83% of organizations say their internal teams struggle with AI workloads, creating a massive opportunity for cloud infrastructure providers. 97% of organizations agree cloud infrastructure is essential to scaling AI.
65% of organizations say their AI environments are too complex to manage internally. 72% now rely on third-party expertise to build and manage their AI infrastructure. More than half cite cloud as their fastest path to production.
Cloud providers are responding. Akamai launched its Inference Cloud service targeting organizations overwhelmed by AI infrastructure complexity. AWS, Google Cloud, and Microsoft Azure have expanded managed AI services throughout 2025.
The data points to a structural shift in enterprise technology spending. Organizations are abandoning attempts to build AI infrastructure in-house. They're choosing managed services and cloud-based AI platforms instead.

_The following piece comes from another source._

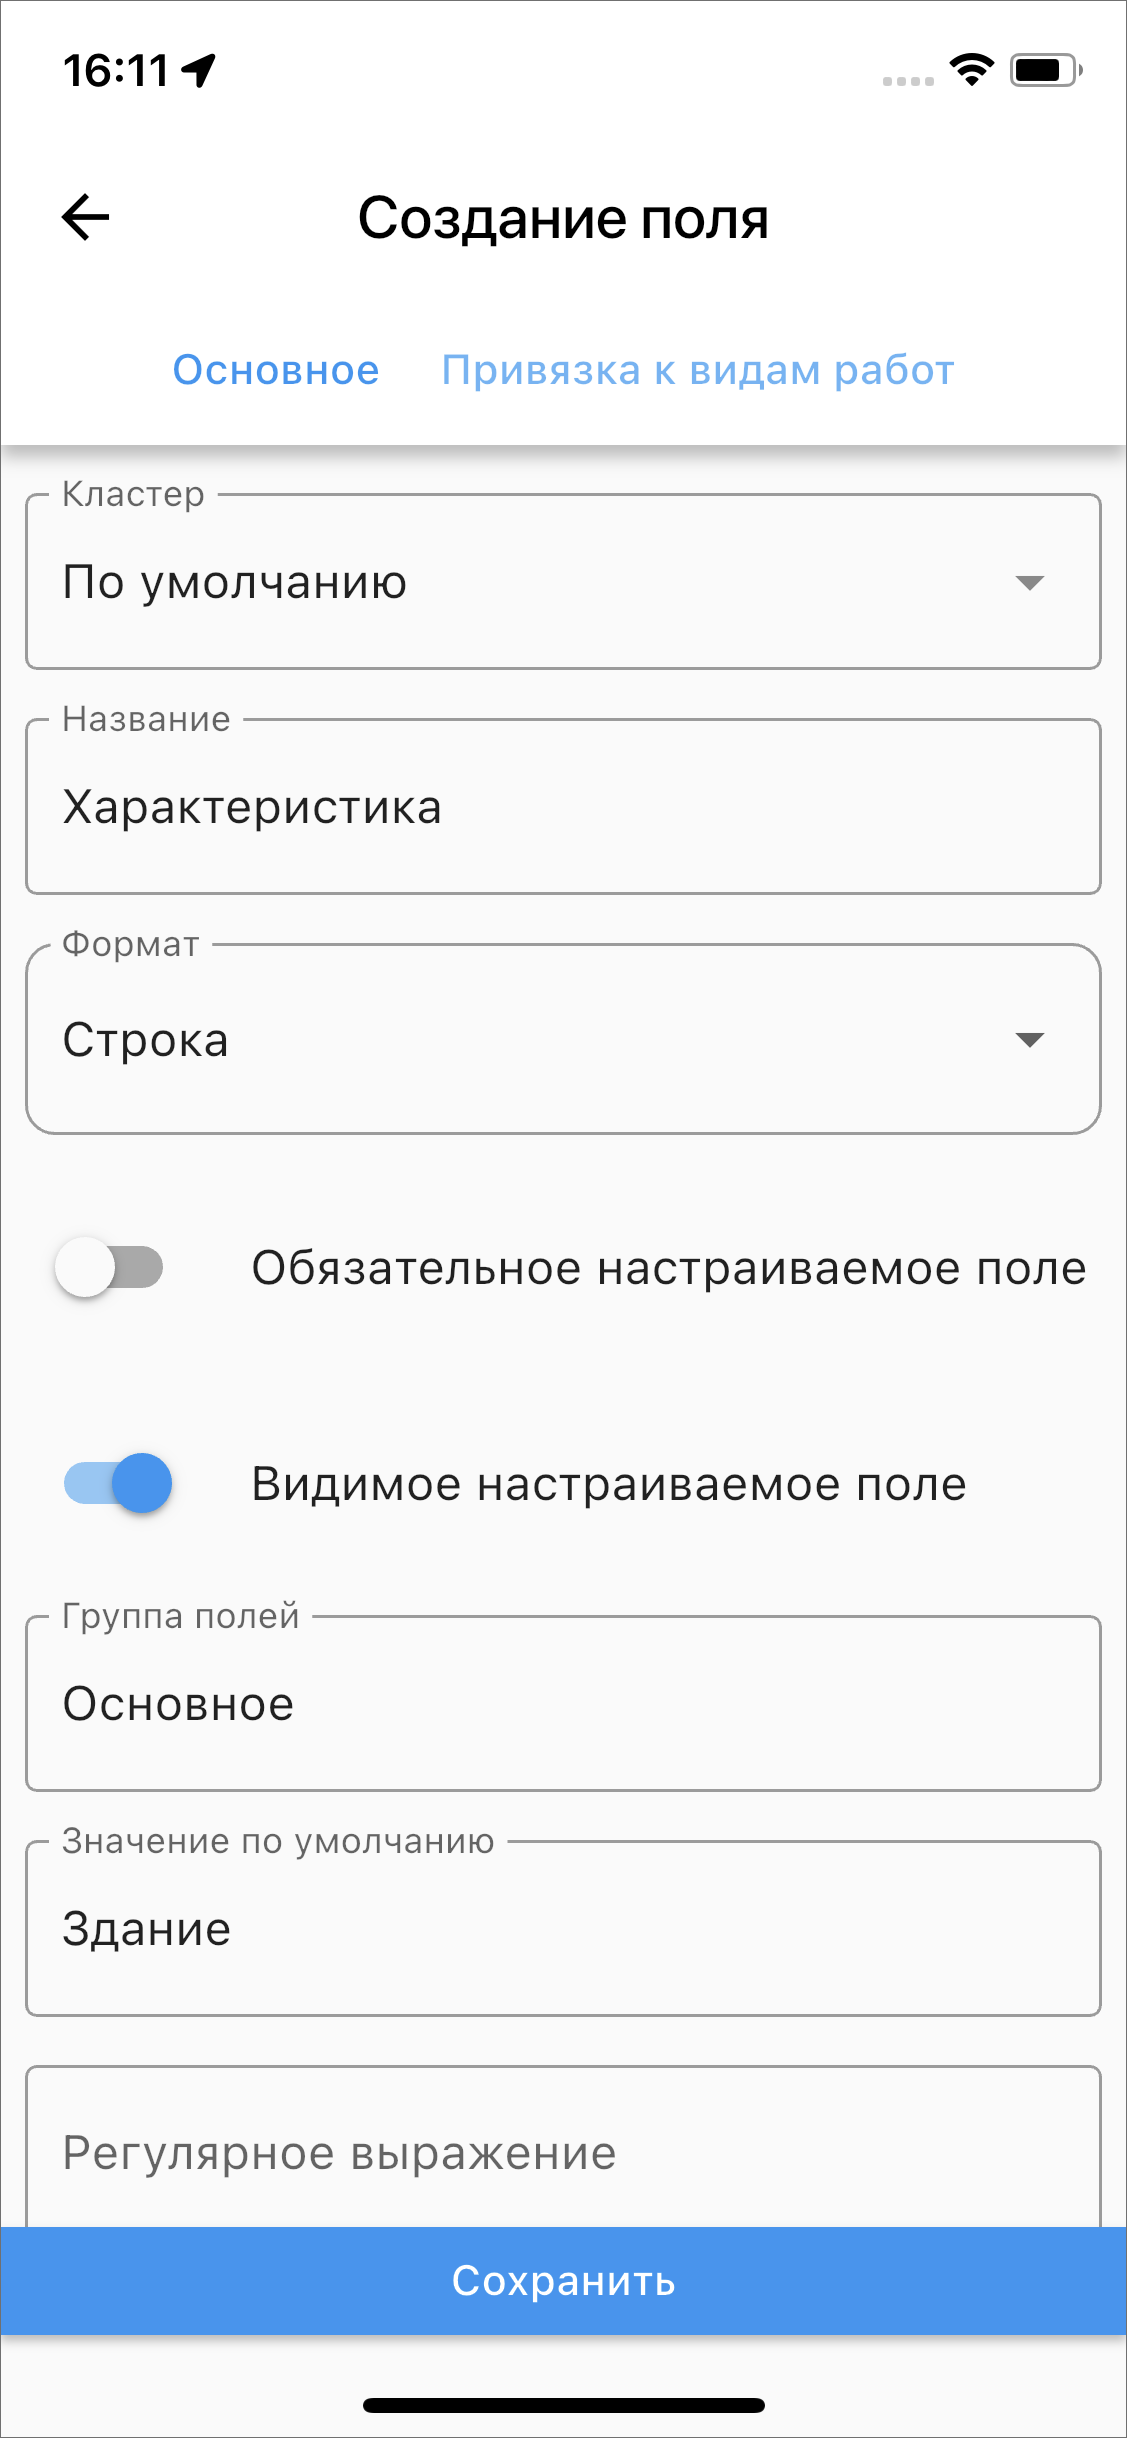Open the Привязка к видам работ tab
This screenshot has height=2438, width=1127.
pos(698,370)
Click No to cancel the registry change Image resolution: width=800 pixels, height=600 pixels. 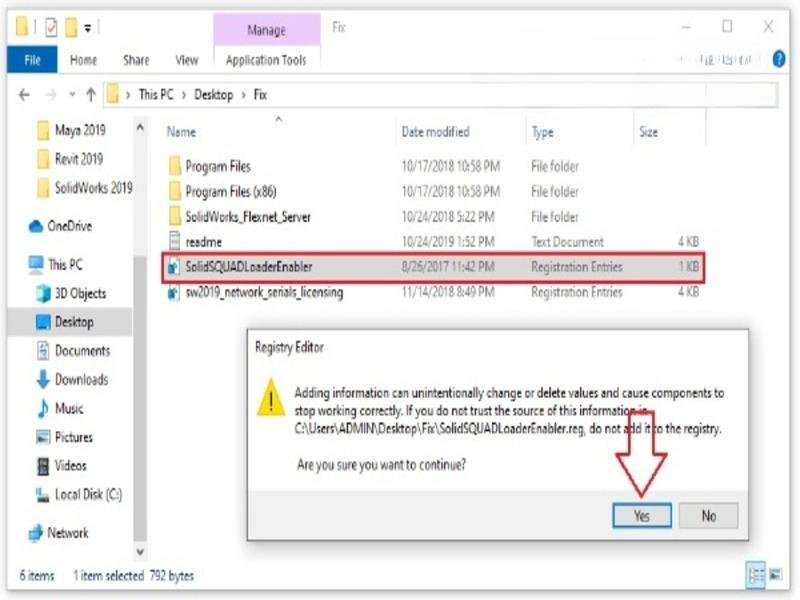[x=709, y=516]
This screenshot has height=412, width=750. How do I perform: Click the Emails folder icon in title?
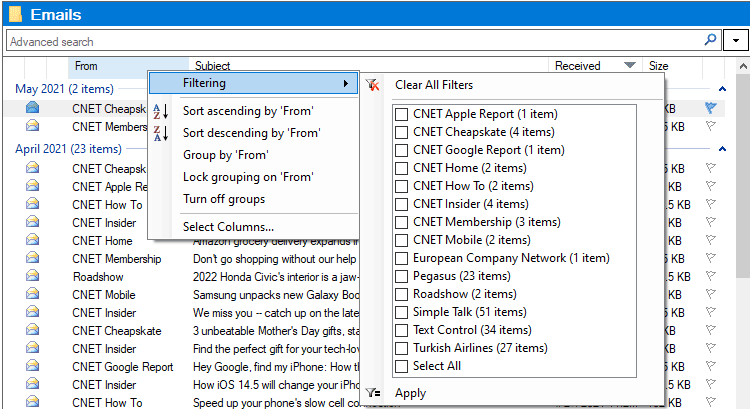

This trend should accelerate AI infrastructure-as-a-service revenue growth over the next 12-18 months. Major cloud providers reported double-digit growth in AI infrastructure revenue in Q4 2025. Analysts predict this will accelerate as more organizations hit complexity limits.
The complexity problem stems from several factors. AI workloads require specialized hardware like GPUs and TPUs. They demand different scaling patterns than traditional applications. Organizations need expertise in model deployment, inference optimization, and cost management.
72% relying on third-party expertise represents a significant increase from two years ago. This suggests the skills gap is widening faster than organizations can train internal teams.
For investors, the opportunity is clear. Cloud providers with strong AI infrastructure offerings should capture growing enterprise budgets. Companies offering managed AI services and platforms will benefit from organizations outsourcing complexity.
The 97% consensus on cloud being essential to AI scaling suggests this isn't a temporary trend. Organizations have concluded cloud infrastructure is non-negotiable for AI initiatives. This positions cloud providers for sustained revenue growth from AI workloads.